Maps showing shortfalls in drinking water supplies in August based on different scenarios and with demand continuing to rise through to 2050 (green = no shortfall, red = 50% shortfall, black = 100% shortfall). © BRGM
“Water for Tomorrow”: innovative tools and approaches for water management
The project is taking place on three pilot sites in the UK and two in France, one of which is in southern Finistère. Funded by the European Interreg programme, the project is seeking to develop and test innovative tools and approaches for water management. This should enable more responsive short-term management of drought episodes, and better long-term planning of investments and water management at regional level. At the southern Finistère pilot site, a hydro-economic model of the drinking water supply system had been built jointly and used on a participatory basis with regional stakeholders. This exploratory decision-support tool makes it possible to assess the impacts of a number of medium or long-term scenarios for the region.

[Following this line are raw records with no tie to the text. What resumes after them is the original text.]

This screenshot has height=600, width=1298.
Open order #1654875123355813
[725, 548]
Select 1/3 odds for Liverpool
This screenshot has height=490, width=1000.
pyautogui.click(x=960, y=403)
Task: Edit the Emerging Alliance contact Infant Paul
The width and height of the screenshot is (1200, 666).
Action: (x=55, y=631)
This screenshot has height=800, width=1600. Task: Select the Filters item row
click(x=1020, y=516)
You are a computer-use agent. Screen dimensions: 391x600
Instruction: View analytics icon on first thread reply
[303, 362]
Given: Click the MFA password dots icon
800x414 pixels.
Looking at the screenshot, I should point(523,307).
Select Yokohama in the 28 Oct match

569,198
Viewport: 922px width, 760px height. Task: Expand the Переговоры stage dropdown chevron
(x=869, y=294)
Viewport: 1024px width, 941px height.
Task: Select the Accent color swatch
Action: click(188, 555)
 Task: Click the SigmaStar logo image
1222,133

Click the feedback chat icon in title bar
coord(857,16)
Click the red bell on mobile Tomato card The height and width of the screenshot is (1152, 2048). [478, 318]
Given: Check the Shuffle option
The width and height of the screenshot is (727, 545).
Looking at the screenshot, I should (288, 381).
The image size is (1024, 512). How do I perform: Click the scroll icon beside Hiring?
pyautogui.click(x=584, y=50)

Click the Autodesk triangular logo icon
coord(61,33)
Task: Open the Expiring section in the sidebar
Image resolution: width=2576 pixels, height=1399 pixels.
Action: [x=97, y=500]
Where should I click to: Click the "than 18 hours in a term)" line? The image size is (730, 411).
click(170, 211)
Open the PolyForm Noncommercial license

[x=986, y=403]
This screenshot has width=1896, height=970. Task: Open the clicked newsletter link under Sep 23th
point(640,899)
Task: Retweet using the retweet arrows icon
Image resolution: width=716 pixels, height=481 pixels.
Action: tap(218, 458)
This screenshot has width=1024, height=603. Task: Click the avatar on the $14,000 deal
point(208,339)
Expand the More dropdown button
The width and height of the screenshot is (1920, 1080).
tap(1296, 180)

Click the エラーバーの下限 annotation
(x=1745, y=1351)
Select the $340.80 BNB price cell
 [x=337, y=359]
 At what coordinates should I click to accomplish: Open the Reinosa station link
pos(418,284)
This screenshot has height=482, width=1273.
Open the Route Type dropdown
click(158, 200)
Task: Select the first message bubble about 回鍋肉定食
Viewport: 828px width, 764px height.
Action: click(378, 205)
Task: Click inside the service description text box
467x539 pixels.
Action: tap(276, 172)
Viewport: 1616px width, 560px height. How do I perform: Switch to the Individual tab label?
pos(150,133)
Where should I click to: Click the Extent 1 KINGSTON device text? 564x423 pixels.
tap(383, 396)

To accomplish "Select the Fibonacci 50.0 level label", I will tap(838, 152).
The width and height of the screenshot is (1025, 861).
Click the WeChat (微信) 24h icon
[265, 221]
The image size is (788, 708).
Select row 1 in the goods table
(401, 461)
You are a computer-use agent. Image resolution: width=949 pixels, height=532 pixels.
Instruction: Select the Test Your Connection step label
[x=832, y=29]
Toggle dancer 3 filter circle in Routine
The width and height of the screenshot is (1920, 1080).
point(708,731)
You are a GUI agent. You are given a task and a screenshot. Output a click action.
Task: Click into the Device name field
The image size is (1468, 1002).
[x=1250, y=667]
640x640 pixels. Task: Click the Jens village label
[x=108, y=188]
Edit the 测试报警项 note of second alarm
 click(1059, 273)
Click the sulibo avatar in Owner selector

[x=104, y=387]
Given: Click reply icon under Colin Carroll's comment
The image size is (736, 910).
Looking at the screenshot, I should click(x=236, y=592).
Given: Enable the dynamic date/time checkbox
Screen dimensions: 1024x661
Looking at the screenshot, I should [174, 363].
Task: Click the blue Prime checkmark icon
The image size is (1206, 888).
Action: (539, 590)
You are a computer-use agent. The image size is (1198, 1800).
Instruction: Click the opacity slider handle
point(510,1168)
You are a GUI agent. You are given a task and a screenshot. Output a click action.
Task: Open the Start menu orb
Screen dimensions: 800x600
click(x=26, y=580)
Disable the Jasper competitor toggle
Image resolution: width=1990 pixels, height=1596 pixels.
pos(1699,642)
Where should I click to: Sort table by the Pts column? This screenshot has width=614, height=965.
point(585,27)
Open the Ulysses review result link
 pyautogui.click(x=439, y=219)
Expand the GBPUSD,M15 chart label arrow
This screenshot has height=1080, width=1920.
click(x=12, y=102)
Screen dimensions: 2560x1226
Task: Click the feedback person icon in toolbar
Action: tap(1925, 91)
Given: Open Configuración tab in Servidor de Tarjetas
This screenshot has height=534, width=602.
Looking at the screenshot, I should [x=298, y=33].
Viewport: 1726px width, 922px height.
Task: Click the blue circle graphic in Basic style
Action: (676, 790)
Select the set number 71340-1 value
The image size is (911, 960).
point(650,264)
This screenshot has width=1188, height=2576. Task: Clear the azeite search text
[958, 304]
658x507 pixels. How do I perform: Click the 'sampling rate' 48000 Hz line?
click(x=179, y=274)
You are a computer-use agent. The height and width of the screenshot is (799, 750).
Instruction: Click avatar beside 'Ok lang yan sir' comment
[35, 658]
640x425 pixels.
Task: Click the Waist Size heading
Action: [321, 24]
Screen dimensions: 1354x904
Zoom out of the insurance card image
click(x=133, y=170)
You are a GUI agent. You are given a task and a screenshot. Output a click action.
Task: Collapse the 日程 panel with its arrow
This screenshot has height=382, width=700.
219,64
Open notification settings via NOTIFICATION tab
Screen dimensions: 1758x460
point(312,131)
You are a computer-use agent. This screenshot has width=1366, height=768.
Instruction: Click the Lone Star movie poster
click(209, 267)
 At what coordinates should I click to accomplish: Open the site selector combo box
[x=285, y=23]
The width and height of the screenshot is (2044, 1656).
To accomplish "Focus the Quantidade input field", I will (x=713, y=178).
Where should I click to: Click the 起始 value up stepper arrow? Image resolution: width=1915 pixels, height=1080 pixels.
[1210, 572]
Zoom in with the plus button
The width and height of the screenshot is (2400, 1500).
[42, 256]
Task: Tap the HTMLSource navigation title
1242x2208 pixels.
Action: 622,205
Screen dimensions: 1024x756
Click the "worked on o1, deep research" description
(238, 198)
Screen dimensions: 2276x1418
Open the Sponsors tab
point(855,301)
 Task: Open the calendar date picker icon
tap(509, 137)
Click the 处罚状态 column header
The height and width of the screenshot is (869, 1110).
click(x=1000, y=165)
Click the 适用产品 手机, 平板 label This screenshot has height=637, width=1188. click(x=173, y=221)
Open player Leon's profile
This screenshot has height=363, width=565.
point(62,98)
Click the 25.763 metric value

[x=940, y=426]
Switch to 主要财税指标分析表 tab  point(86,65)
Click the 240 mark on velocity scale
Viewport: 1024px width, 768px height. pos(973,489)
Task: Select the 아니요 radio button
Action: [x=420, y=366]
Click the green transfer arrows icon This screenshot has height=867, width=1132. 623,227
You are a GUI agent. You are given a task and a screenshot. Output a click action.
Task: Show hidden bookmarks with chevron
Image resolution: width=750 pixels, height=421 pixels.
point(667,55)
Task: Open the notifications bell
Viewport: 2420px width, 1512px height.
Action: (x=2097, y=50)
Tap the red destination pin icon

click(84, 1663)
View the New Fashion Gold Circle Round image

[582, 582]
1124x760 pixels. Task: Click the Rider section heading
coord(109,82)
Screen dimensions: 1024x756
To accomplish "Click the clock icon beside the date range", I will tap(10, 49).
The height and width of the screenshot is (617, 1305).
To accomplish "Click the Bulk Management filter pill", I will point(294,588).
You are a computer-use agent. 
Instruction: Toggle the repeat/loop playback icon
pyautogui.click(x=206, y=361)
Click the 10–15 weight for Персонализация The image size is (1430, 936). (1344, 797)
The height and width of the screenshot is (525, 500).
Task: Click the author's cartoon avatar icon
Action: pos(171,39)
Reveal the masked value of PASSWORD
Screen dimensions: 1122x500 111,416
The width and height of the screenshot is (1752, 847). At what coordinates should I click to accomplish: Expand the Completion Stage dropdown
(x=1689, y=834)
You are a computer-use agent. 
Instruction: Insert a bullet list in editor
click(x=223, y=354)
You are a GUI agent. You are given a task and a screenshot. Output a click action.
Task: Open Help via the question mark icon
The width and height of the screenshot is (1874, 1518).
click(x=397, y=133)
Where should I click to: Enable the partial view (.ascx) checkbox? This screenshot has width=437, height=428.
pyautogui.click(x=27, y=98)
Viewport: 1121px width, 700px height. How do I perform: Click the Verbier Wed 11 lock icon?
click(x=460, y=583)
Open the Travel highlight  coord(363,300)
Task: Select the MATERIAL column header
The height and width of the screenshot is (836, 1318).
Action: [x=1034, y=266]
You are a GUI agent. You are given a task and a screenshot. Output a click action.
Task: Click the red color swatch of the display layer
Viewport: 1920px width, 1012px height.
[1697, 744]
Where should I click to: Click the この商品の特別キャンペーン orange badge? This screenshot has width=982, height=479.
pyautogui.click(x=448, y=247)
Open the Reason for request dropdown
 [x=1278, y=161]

In its first phase, the model made it possible to plan for shortfalls between resources and needs based on different future scenarios. These shortfalls have been quantified and localised. The second phase has provided a basis on which to assess the efficiency of various adaptation measures – singly or combined – in order to respond to expected future vulnerabilities, and thereby to initiate a collective management strategy.
This is an innovative tool for developing collective planning of drinking water supplies, bringing together players who were not necessarily used to working together.